FAQ - everything you need to know about data management plans

What is a data management plan?

The data management plan is a document written at the start of a research project, regularly updated afterwhile, which describes the data produced during the project and the way they will be managed. In other terms, it’s a questionnaire:

  • What are the data, how are they produced?
  • How are they documented?
  • How are they stored, backed-up?
  • How is the regulation taken into account? (GDPR, intellectual property…)
  • How will they be shared?
  • Who will be responsible for them?

Here is the full set of questions for the ANR template (one of many other templates).

What is it used for?

Before being written, the data management plan helps you to ask yourself the questions that need to be anticipated early on the project.

After being written, it helps you both disseminate the data, and limit data sharing to what is allowed regarding intellectual property rights, industrial issues or private data.

It should be designed so that project’s members can refer to it each time they need an answer about the data they produce, eg.: can I share it, who’s deciding, what do I need to check, how should I share it…

Have you ever used a data management plan that was written by someone else? We would love to hear from you!

Who’s requiring it and when is it required?

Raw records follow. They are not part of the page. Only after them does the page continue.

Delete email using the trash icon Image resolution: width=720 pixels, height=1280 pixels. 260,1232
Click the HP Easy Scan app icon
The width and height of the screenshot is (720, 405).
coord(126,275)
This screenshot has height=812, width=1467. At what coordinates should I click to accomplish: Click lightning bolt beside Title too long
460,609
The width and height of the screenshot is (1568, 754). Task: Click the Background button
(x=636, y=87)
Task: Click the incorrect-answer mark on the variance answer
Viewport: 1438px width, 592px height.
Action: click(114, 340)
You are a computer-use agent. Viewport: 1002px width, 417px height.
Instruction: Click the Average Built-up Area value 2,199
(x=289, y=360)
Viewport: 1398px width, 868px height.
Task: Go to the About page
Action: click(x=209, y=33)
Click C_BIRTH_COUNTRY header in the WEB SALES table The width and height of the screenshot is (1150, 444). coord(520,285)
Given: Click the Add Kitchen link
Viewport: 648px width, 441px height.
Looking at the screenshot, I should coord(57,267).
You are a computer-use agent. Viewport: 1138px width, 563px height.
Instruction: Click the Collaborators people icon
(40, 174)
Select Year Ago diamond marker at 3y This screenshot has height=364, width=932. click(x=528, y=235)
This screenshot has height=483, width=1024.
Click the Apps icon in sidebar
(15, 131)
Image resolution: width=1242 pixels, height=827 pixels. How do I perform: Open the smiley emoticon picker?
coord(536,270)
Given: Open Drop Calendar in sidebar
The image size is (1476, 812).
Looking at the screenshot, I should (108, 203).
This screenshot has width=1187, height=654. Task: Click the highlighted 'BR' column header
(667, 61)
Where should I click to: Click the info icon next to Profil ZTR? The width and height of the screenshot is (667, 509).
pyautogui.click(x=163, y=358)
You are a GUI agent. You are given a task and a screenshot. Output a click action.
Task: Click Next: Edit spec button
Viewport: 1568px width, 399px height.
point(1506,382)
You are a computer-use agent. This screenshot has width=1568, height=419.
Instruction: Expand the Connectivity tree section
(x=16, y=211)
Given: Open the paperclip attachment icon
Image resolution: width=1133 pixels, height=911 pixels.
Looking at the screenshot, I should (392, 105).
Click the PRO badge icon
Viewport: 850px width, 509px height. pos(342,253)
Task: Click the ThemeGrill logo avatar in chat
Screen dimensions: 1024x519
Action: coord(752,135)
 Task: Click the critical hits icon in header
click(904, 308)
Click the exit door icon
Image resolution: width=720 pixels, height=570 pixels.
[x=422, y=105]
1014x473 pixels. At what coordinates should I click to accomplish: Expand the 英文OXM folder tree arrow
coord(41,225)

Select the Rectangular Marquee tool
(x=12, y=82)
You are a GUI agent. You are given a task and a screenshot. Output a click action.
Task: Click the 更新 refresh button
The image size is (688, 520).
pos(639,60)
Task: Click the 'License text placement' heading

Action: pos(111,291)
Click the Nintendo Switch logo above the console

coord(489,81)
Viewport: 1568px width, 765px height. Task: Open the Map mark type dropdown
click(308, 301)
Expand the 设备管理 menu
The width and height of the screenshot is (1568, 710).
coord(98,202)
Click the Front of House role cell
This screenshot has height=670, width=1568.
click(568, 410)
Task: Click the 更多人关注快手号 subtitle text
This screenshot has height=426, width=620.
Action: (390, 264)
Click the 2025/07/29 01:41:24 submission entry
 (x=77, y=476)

Are you the winner of a call for project funded by Europe or the Agence Nationale de la Recherche? Congratulations :-) The funding comes with the obligation to write a data management plan 6 months after project kick off, updated after 24 months and at the end of the project. It is a prerequisite to the last financial installment.

Who should write it?

That should be the project coordinator. Project partners and librarians can be called for help.

How can we write it?

Glad you are convinced! (or mandated…). Please bring with you:

  1. Your librarian: for it’s invaluable help.
  2. Your answer to the call for projects, the funding agreement, and the consortium agreement (if there is one). We will look for two pieces of information:
    • deliverables, results, work packages mentions>
    • intellectual property sharing statements between partners
      → Please send us these documents, we are used to them!
  3. Your project partners: they will help us match deliverable statements and the data that will be produced by the teams .
  4. A template on DMP OPIDoR. This is the questionnaire. We start by defining a few “research products”, meaning the data that will be produced, based on the work packages and deliverables that were determined above. Then for each research product, every question of the template is answered.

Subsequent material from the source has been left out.